My first pedal build was the ADHD, I was always curious about the Fulltone OCD but I just didn’t want to pay full price to check it out. That was also my first lesson In ICs and how they only go in one way..(I know total blatant lack of knowledge and total rookie move)I plunged the pedal in and it worked in bypass. I clicked the switch and was disappointed of the silence it produced🤣. So I pulled the chip ( I at least did enough reading to take the advise to socket the chip) spent the next 30min checking the whole circuit from input to output  And came up with nothing. with the chip out, the circuit was perfect... And suddenly realized where I had gone wrong.  Plugged the opamp back in CORRECTLY this time and it worked perfectly... but in the end it just wasn’t the pedal I was looking for🤣


----------



## spi

Twin Face.  It went fine.  Prior to trying PedalPCB I had done other builds from other PCBs, veroboard, and protoboard, so I wasn't a rookie.

I've built 25 pedals over all, 9 of which were from PedalPCB. 

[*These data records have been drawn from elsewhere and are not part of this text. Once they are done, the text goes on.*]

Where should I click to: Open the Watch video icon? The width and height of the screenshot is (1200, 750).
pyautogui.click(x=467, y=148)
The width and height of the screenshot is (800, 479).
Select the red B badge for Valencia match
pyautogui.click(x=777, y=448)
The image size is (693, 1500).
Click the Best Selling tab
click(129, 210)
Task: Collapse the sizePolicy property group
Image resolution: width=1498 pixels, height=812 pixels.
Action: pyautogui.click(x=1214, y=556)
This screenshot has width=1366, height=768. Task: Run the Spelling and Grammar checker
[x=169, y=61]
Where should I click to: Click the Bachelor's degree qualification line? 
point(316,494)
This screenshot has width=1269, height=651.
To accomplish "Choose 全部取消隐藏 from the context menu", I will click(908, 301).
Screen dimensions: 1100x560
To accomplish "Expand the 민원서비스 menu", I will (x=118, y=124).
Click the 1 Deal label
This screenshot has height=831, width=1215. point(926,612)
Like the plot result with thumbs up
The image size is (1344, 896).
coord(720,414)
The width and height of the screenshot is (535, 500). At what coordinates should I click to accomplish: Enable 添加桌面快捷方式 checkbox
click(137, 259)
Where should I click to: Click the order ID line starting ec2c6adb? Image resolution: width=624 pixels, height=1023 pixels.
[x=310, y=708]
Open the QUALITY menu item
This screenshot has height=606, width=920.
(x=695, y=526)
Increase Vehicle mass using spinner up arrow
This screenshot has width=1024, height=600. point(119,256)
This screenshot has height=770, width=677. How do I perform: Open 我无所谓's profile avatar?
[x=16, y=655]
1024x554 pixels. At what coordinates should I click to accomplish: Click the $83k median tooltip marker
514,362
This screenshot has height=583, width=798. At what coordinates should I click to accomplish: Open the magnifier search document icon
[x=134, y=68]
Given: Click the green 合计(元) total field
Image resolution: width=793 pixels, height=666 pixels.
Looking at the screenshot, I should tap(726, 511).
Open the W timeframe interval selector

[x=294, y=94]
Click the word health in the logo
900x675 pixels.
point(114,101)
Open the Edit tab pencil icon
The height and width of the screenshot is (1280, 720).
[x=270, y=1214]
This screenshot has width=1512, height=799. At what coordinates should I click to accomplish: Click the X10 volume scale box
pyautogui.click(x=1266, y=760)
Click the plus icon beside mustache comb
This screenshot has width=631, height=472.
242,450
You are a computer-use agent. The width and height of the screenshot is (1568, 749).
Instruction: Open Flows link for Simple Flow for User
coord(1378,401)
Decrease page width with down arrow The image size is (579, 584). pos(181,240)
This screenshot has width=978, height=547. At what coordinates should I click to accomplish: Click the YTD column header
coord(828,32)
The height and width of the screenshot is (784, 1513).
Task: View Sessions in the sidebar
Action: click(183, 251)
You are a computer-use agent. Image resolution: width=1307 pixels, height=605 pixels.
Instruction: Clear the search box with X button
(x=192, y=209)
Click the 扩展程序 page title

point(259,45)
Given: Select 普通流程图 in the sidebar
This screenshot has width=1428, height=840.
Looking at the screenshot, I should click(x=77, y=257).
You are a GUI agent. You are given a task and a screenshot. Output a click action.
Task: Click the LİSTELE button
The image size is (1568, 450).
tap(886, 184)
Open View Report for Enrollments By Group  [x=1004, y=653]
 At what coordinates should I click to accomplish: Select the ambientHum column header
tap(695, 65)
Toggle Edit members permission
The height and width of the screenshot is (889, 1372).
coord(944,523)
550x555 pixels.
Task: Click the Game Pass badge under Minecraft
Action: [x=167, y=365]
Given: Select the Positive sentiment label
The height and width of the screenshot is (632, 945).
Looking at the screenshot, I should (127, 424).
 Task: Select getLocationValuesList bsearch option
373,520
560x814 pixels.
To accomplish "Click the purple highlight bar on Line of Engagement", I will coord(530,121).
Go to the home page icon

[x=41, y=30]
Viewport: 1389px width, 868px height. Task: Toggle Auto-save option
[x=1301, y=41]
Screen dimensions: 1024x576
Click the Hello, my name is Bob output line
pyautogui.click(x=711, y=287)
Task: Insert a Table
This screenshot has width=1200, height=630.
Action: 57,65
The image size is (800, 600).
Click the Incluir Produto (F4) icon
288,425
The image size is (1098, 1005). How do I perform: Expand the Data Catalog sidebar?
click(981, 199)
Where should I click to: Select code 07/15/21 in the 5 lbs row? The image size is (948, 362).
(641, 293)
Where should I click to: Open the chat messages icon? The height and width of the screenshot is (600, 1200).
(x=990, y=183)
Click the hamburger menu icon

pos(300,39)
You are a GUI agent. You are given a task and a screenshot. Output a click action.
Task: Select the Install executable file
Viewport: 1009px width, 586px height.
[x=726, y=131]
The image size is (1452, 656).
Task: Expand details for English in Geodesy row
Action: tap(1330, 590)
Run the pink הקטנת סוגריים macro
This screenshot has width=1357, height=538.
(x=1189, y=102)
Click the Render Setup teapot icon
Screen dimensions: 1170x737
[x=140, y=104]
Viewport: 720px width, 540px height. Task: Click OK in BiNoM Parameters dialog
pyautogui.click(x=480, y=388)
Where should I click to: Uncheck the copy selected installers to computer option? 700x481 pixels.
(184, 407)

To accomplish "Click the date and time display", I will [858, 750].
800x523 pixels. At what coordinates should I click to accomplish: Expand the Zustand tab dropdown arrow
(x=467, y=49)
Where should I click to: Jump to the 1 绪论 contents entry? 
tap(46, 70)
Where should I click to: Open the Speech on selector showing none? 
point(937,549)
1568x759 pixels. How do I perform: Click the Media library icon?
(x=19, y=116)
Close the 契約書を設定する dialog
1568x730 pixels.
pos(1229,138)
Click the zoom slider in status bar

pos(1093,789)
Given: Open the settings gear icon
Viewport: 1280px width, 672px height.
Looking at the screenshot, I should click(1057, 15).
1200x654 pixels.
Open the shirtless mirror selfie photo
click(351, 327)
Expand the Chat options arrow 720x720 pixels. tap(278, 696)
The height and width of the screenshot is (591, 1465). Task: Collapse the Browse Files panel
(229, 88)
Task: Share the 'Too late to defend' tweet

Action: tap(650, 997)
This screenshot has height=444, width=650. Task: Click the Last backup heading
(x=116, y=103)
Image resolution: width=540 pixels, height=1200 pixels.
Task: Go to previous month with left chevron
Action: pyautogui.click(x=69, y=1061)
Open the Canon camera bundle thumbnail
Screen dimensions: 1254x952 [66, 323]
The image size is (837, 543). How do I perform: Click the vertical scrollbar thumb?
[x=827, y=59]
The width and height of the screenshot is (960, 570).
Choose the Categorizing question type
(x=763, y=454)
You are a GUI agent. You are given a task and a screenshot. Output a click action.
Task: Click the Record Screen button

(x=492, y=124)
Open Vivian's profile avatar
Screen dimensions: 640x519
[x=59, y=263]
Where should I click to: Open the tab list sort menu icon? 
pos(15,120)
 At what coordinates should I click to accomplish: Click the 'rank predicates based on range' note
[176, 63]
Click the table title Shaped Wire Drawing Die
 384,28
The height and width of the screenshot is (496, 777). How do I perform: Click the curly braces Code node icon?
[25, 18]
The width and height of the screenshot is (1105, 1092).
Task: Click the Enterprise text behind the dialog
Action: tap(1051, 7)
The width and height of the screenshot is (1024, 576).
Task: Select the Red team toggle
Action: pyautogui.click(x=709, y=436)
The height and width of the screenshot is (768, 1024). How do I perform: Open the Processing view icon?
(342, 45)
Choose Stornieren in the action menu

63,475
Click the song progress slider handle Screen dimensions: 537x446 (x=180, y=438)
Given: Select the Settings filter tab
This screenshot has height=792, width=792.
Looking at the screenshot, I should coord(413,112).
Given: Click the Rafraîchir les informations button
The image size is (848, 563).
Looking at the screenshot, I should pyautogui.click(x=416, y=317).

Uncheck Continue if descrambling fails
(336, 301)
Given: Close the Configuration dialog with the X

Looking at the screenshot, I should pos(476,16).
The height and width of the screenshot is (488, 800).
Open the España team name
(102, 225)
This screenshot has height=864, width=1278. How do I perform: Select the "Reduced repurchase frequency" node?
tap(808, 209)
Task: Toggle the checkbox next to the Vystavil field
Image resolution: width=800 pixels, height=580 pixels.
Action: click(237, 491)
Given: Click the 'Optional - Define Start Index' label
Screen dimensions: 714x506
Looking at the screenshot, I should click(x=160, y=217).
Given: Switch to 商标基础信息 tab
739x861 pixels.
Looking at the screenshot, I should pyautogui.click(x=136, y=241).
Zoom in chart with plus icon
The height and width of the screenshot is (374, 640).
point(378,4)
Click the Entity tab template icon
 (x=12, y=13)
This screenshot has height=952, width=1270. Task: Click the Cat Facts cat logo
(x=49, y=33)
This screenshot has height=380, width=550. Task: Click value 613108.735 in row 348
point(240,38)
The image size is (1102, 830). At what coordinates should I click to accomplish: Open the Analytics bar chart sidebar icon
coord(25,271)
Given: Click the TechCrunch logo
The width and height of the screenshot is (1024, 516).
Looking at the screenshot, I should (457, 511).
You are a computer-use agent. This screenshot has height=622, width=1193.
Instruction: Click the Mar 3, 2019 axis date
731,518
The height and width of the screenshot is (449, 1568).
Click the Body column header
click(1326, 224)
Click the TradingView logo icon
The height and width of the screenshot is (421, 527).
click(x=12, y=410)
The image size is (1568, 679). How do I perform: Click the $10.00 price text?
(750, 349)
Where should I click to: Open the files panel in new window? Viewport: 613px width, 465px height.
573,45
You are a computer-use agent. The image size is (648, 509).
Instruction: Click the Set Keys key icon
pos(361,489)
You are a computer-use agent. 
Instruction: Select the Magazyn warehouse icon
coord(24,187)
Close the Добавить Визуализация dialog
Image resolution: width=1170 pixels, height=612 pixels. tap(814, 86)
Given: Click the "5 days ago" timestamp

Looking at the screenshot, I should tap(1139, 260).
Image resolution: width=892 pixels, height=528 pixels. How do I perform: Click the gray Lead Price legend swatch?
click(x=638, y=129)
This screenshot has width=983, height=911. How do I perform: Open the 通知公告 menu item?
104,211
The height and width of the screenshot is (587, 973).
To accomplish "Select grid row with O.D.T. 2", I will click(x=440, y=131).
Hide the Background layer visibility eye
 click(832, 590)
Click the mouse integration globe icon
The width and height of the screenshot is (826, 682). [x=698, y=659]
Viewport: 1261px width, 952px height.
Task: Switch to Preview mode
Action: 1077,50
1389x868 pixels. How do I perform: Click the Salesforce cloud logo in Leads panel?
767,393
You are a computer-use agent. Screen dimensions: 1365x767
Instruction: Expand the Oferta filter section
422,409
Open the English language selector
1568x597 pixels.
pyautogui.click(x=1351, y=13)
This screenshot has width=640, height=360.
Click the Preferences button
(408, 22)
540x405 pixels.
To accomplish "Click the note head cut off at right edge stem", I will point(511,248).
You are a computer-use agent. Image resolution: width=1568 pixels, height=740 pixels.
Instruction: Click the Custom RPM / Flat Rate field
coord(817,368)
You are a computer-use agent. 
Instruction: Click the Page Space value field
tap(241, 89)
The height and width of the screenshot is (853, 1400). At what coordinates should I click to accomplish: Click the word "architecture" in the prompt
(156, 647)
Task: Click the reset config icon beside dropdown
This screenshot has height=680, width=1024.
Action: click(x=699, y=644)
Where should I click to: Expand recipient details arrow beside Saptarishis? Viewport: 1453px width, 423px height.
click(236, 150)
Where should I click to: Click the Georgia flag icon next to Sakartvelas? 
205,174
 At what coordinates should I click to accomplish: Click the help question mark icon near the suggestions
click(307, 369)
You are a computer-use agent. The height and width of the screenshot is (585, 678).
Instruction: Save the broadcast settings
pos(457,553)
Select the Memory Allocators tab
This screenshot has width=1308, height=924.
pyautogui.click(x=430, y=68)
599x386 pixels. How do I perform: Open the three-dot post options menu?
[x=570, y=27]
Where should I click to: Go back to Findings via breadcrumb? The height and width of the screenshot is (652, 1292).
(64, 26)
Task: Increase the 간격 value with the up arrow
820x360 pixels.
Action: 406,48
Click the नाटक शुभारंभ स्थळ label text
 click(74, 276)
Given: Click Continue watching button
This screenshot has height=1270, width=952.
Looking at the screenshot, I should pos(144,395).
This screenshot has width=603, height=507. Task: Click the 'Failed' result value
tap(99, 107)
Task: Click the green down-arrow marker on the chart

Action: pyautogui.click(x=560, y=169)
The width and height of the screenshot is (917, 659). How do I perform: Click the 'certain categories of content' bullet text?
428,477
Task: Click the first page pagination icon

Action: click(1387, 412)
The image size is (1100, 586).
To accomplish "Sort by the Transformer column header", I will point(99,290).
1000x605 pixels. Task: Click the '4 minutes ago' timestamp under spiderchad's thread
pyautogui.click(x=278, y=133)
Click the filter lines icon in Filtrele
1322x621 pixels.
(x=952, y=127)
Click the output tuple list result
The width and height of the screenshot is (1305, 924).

Only build I couldn't get working was a ROG Thor I did on veroboard.  Has a high-pitched squeal I can't resolve.


----------



## caiofilipini

My first PedalPCB build (and second build ever) was a failed Mach 1 (Lightspeed), which I abandoned and followed with a fresh build that worked. Only down(up?)hill from there...


----------



## uranium_jones

Parentheses Fuzz. Worked first time, despite me having not soldered anything in... I'm gonna say 10 years.


----------



## Chuck D. Bones

Pritteh!


----------



## uranium_jones

Chuck D. Bones said:


> Pritteh!


Haha, I thought it was ugly, LOL.
Here's version 2, and the Cattle Driver, my most recent complete build:


----------



## chongmagic

Mine was the Abyss or Seahorse.


----------



## Crash102

My first build was a corduroy fuzz that went south on me when I soldered some wrong value parts. (4k7 and 47k still make me pause).my attempts at desoldering lifted a bunch of pads and I scrapped it.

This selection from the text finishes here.